In discussing the musical, I focus on an earlier production since it was not only recorded more professionally (when I first wrote this, there was also what looked like a fan-shot full-length video of the show on YT — now gone), but the earlier production was closer to the original vision of the show as personally directed by Roman Polanski, who co-wrote and directed the source material, the horror farce The Fearless Vampire Killers, or Pardon Me, But Your Teeth Are in My Neck (1967). The show began in 1997 in Austria as directed by Polanski, but the subtitled video of it hails from Germany in the early 2000s.

I have mixed feelings about FVR. Polanski’s farces pale beside his brilliant darkly humored pictures (like Bitter Moon). The reworking of the film for Tanz, however, is fascinating in that the stage show takes its characters and situations a bit more seriously — the result, no doubt, of the show running over an hour longer than the film.

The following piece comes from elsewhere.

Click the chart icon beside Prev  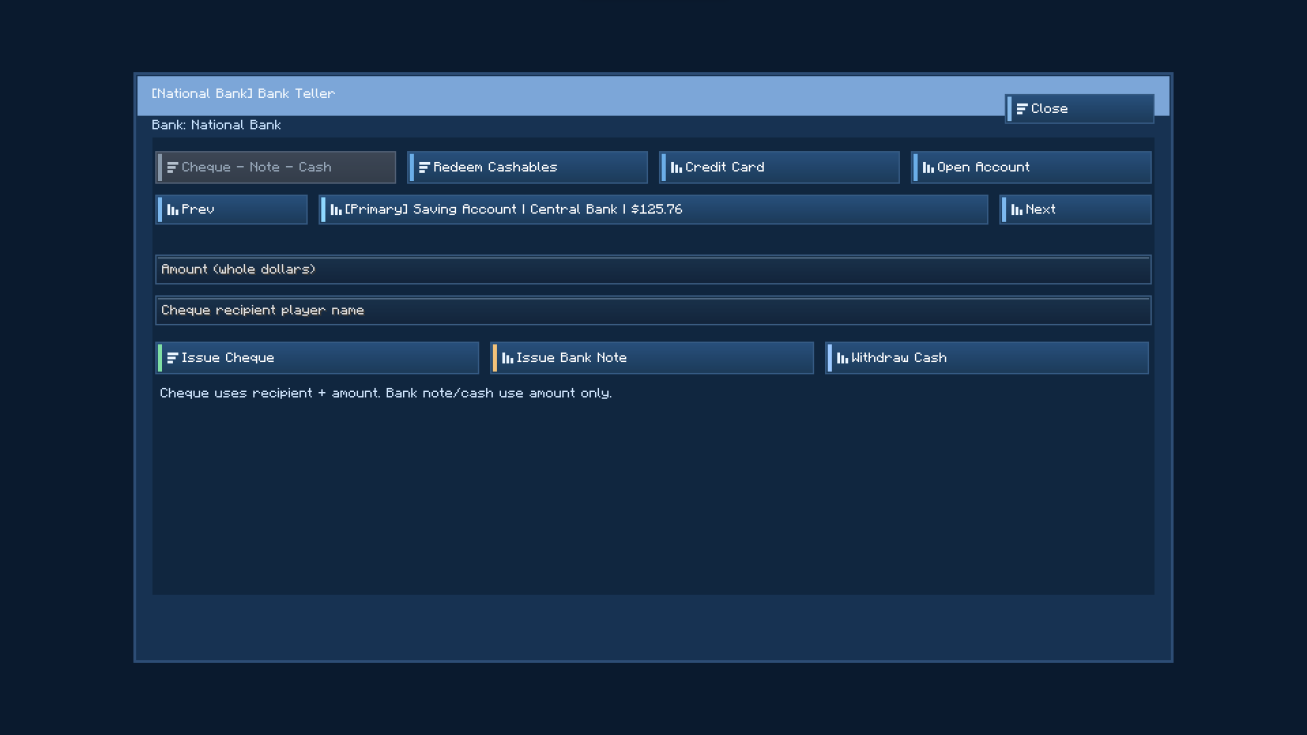[172, 210]
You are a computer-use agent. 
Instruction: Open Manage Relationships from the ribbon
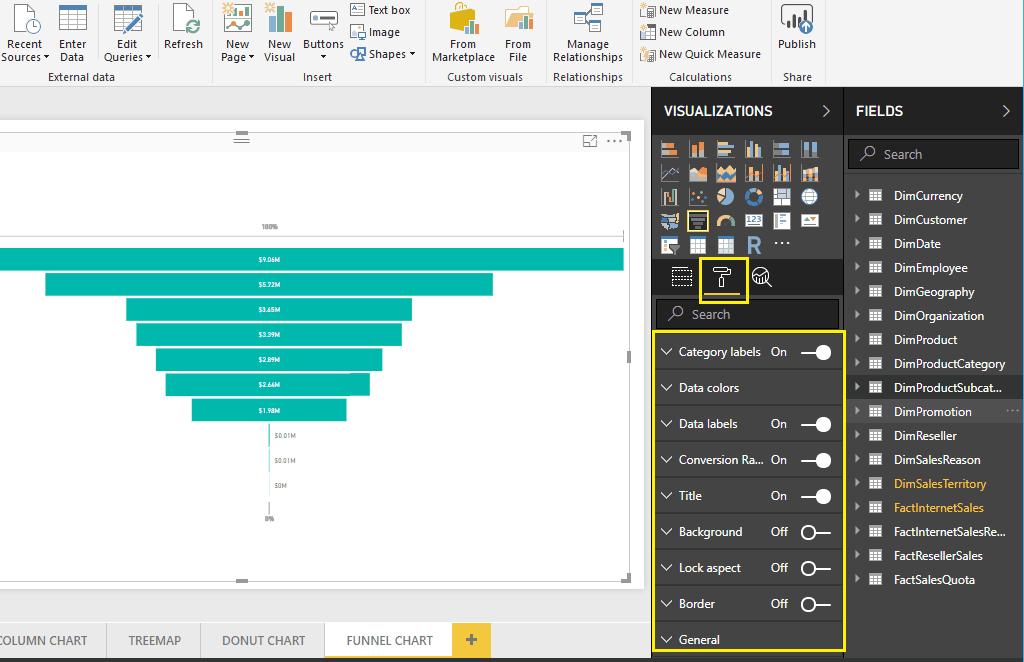[x=588, y=33]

The other reason the show is a must-see is that it finds Polanski directing a stage musical scored by the king of pop-rock melodrama, Jim Steinman. As mentioned, I’ve rhapsodized about Steinman before (and noted his difficulties with writing librettos), so I will simply note that, since we never got to see the proposed “video album” for Steinman’s girl-group project “Pandora’s Box” that would’ve been directed by “Unkle Ken” Russell, we can only content ourselves with a Broadway/West End-style musical with Steinman music and Polanski visuals.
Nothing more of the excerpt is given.